WHAT THE TASK ASKS:
All the lines below need to be transcribed exactly. Pictures get left out.

Stored items:
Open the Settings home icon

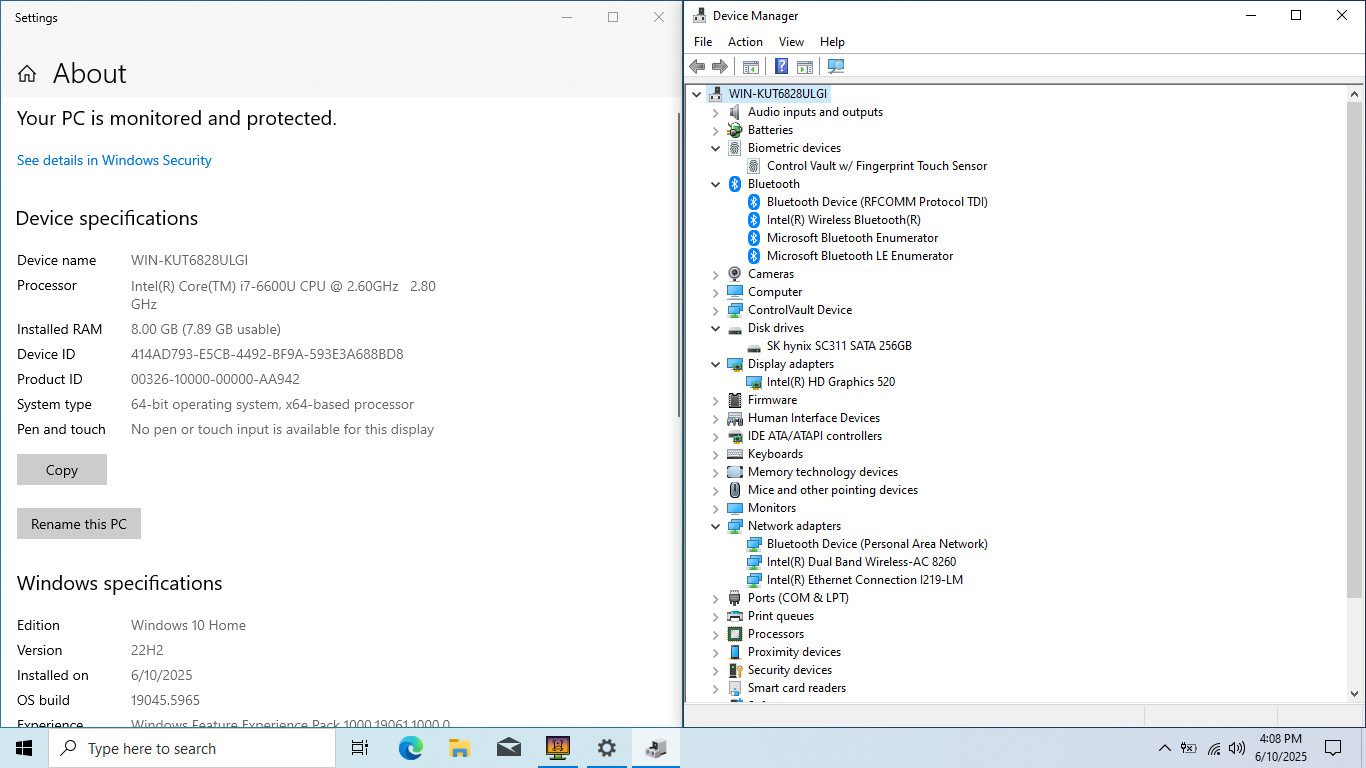point(27,74)
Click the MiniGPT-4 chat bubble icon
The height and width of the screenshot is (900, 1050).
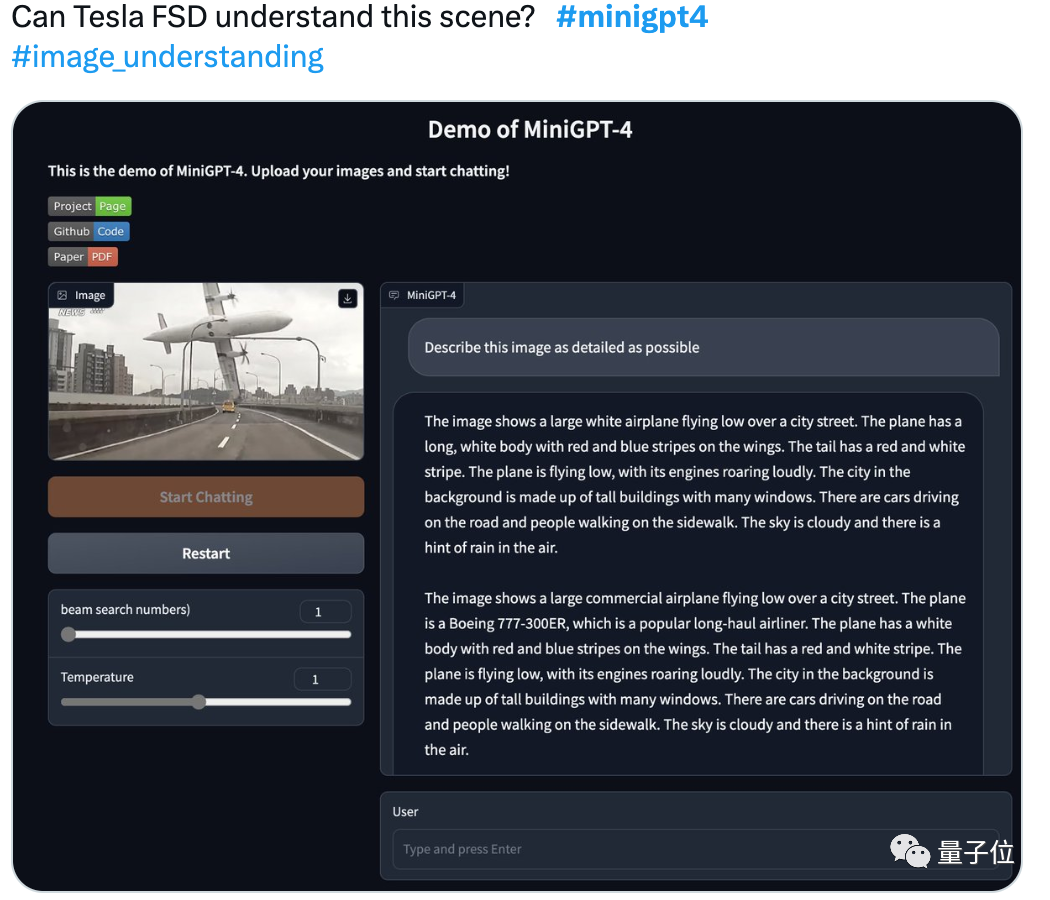point(394,295)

ANSWER SPACE:
Open the Settings home icon

point(27,74)
Click the MiniGPT-4 chat bubble icon
The height and width of the screenshot is (900, 1050).
point(394,295)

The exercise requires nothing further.